> _DATA SUPPLIED_

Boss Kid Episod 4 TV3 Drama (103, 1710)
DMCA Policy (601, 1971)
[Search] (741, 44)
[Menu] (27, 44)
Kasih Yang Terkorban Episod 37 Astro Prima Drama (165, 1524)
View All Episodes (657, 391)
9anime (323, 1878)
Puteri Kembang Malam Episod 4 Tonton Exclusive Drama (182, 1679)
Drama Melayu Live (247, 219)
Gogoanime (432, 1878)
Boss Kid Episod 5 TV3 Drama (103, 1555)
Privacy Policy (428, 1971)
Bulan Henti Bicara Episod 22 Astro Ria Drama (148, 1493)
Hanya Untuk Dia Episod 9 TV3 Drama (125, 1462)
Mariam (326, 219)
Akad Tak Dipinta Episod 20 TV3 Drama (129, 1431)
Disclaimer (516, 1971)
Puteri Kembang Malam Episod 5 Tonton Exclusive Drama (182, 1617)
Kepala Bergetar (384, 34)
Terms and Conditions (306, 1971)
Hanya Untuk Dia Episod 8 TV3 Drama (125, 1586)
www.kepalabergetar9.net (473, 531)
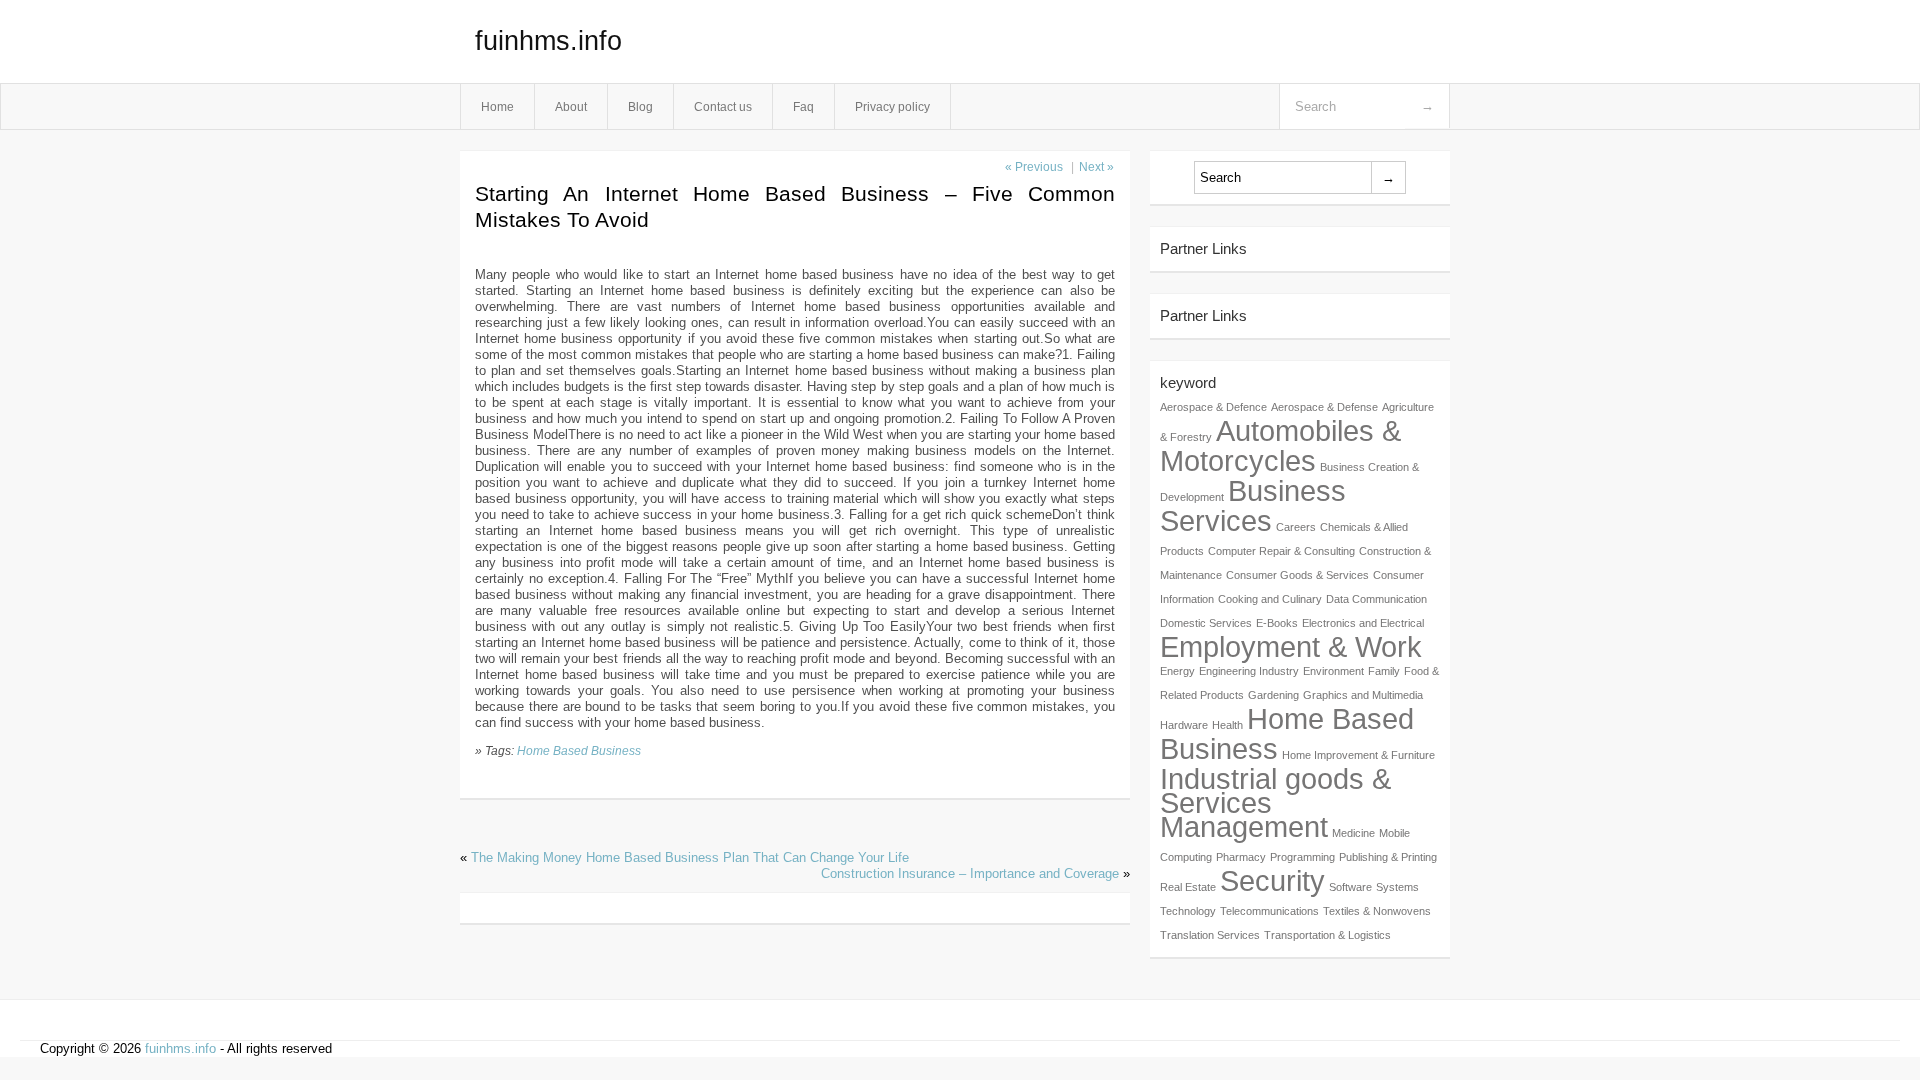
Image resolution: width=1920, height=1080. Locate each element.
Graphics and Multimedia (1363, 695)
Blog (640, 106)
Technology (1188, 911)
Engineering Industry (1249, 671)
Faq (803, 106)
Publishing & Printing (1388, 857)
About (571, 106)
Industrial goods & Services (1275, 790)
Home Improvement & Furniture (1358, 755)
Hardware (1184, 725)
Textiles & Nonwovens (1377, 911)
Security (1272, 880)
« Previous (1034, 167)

> _EXERCISE REQUIREMENTS_
Every record above should be set down exactly, with the pictures left out.

> _REPLY TO THE EXERCISE_
Boss Kid Episod 4 TV3 Drama (103, 1710)
DMCA Policy (601, 1971)
[Search] (741, 44)
[Menu] (27, 44)
Kasih Yang Terkorban Episod 37 Astro Prima Drama (165, 1524)
View All Episodes (657, 391)
9anime (323, 1878)
Puteri Kembang Malam Episod 4 Tonton Exclusive Drama (182, 1679)
Drama Melayu Live (247, 219)
Gogoanime (432, 1878)
Boss Kid Episod 5 TV3 Drama (103, 1555)
Privacy Policy (428, 1971)
Bulan Henti Bicara Episod 22 Astro Ria Drama (148, 1493)
Hanya Untuk Dia Episod 9 TV3 Drama (125, 1462)
Mariam (326, 219)
Akad Tak Dipinta Episod 20 TV3 Drama (129, 1431)
Disclaimer (516, 1971)
Puteri Kembang Malam Episod 5 Tonton Exclusive Drama (182, 1617)
Kepala Bergetar (384, 34)
Terms and Conditions (306, 1971)
Hanya Untuk Dia Episod 8 TV3 Drama (125, 1586)
www.kepalabergetar9.net (473, 531)
Image resolution: width=1920, height=1080. Locate each element.
Graphics and Multimedia (1363, 695)
Blog (640, 106)
Technology (1188, 911)
Engineering Industry (1249, 671)
Faq (803, 106)
Publishing & Printing (1388, 857)
About (571, 106)
Industrial goods & Services (1275, 790)
Home Improvement & Furniture (1358, 755)
Hardware (1184, 725)
Textiles & Nonwovens (1377, 911)
Security (1272, 880)
« Previous (1034, 167)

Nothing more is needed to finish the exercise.